### Problem to work on
If a line in the entries below holds the string "computer", copy it.

### Saved entries
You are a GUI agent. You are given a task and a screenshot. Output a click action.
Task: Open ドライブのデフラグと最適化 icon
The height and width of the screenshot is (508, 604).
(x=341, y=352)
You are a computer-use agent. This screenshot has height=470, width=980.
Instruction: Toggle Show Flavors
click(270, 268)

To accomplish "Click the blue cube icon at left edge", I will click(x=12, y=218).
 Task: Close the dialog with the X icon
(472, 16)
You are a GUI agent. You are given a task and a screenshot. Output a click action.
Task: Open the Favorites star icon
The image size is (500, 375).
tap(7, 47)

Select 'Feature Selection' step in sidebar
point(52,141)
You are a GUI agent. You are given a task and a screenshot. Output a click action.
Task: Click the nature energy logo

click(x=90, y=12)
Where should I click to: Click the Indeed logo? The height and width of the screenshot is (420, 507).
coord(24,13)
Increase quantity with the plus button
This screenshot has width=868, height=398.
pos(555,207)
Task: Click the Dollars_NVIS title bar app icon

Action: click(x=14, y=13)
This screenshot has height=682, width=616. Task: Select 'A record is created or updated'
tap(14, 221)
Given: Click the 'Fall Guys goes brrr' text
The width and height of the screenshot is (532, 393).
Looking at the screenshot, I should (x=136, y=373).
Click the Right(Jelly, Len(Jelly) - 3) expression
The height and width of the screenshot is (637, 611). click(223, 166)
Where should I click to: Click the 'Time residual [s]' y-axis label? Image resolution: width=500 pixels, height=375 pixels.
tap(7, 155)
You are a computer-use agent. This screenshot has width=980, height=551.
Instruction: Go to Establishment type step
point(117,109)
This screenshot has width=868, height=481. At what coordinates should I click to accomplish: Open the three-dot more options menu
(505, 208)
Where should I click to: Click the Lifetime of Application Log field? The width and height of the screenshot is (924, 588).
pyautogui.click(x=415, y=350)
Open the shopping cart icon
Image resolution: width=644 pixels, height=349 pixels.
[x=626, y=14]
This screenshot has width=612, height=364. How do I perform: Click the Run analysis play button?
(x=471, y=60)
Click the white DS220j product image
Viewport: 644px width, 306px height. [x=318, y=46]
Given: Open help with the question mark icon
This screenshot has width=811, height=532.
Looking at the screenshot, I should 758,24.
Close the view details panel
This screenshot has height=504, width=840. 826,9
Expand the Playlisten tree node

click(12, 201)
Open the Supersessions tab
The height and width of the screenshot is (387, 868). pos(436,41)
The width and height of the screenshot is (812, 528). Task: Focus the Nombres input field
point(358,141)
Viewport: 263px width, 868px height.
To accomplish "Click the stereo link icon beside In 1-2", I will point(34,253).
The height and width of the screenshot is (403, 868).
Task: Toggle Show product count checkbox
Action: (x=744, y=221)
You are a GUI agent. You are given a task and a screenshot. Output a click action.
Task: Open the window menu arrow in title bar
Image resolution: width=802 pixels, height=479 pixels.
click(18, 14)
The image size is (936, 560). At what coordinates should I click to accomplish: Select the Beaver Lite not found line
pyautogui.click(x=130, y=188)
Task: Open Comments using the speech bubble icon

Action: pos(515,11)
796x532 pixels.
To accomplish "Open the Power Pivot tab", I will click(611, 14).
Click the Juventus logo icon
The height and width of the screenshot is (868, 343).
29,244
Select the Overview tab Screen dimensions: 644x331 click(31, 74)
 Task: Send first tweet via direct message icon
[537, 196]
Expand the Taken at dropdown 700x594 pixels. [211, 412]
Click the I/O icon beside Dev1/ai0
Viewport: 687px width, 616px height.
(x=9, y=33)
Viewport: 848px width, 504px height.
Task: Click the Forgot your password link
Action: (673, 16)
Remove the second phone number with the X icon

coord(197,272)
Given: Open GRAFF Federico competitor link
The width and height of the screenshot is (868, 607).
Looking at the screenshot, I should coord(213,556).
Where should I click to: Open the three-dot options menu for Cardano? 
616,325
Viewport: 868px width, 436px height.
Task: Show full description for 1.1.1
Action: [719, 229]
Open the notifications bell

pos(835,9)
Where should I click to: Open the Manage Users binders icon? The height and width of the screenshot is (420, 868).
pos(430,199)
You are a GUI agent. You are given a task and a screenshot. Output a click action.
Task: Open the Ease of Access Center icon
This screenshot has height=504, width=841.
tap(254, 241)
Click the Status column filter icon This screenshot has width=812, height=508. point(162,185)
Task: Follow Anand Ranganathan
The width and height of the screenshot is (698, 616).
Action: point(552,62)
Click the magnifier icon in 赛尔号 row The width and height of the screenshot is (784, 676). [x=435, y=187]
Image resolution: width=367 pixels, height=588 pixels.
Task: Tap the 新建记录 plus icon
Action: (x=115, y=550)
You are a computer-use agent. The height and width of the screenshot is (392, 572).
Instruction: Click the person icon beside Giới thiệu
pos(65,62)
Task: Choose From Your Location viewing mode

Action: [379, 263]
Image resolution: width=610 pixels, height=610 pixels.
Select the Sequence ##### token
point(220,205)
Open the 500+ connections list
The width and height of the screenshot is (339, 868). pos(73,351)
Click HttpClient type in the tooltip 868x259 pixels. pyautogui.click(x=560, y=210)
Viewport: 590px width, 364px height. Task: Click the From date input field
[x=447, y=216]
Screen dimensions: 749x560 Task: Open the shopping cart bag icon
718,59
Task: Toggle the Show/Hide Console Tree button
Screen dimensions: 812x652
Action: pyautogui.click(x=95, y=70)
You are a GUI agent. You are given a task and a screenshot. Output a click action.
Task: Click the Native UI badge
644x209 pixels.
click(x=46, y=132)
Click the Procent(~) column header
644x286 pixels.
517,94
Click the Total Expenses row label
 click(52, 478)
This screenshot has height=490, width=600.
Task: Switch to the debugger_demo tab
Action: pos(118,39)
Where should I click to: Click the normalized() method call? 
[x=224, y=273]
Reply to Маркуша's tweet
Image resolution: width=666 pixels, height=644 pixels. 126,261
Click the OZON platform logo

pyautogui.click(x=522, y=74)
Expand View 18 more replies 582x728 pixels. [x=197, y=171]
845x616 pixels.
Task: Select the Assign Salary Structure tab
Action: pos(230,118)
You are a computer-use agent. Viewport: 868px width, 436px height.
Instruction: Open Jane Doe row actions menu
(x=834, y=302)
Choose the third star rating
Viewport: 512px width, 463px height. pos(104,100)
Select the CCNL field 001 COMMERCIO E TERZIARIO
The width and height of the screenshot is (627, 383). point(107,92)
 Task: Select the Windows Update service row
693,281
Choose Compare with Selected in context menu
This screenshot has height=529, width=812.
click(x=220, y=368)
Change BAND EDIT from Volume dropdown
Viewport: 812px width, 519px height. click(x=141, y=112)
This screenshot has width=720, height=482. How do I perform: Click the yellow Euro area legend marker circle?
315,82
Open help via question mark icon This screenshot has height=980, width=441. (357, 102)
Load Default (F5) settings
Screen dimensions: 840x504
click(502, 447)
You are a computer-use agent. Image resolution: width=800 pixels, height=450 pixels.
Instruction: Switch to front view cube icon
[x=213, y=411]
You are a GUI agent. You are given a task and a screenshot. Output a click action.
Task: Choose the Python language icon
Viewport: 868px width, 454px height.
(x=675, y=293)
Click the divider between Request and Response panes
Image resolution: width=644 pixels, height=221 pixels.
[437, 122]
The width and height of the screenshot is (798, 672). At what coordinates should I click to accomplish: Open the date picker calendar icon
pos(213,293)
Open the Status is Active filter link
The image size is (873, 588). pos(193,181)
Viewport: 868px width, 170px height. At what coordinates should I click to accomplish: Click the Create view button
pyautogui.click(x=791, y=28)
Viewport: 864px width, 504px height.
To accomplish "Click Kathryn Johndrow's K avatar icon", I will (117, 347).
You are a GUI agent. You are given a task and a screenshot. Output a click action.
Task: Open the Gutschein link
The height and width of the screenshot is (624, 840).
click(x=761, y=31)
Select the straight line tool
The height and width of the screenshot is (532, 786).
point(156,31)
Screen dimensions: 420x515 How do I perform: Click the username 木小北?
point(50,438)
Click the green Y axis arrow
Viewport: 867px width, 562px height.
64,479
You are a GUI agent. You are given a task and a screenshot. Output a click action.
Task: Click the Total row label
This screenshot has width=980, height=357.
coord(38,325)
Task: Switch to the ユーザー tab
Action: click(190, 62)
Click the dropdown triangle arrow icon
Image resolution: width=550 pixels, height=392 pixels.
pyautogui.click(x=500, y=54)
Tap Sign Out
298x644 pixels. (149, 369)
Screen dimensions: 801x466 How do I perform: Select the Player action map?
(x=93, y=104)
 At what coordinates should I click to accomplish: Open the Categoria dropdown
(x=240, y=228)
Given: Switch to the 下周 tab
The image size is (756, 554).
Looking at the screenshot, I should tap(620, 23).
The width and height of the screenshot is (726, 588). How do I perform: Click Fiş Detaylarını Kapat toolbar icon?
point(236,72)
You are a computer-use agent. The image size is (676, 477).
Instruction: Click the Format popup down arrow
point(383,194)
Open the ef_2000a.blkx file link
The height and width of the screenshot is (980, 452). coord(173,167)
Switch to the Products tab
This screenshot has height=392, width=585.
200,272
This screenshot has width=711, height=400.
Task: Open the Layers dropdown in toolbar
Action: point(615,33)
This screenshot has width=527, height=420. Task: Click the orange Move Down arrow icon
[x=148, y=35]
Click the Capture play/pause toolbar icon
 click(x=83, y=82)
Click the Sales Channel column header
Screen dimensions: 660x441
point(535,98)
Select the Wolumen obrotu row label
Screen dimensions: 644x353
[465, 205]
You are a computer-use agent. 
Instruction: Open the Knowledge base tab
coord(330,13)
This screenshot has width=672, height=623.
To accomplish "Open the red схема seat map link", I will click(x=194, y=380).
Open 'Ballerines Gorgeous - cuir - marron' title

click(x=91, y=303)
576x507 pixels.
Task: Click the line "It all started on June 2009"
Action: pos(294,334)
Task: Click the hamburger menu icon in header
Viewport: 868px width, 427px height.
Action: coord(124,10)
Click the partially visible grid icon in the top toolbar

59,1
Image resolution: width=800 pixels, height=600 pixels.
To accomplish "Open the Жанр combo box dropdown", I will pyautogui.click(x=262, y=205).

### Solution to this task
You are a computer-use agent. This screenshot has height=470, width=980.
You are a computer-use agent. This screenshot has width=980, height=551.
You are a computer-use agent. The height and width of the screenshot is (392, 572).
You are a computer-use agent. Viewport: 868px width, 436px height.
You are a computer-use agent. Image resolution: width=800 pixels, height=450 pixels.
You are a computer-use agent. The image size is (676, 477).
You are a computer-use agent. 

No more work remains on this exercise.